┌────────

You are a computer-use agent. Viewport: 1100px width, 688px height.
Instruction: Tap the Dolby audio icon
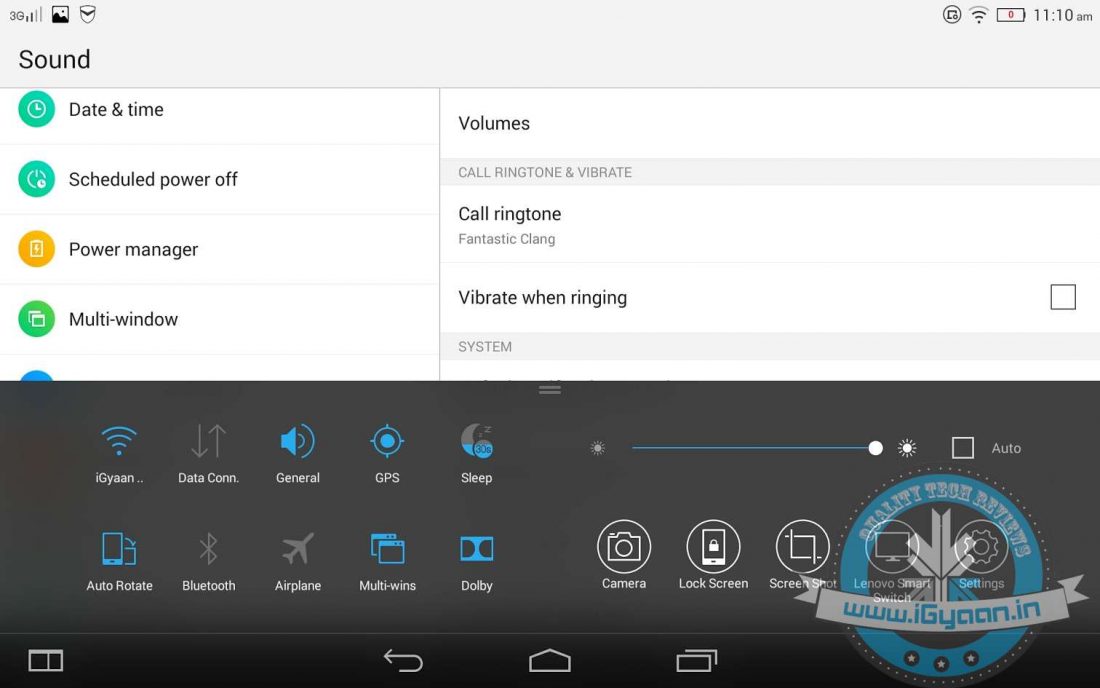[476, 550]
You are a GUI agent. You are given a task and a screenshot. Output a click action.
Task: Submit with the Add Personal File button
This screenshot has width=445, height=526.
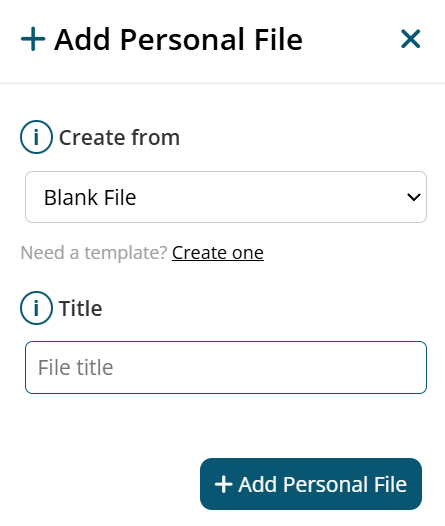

└────────

§ EXERCISE DESCRIPTION: In the rows above, how many lines contain the string "agent"? Case counts. Reply with the number alone.

§ CORRECT RESPONSE: 2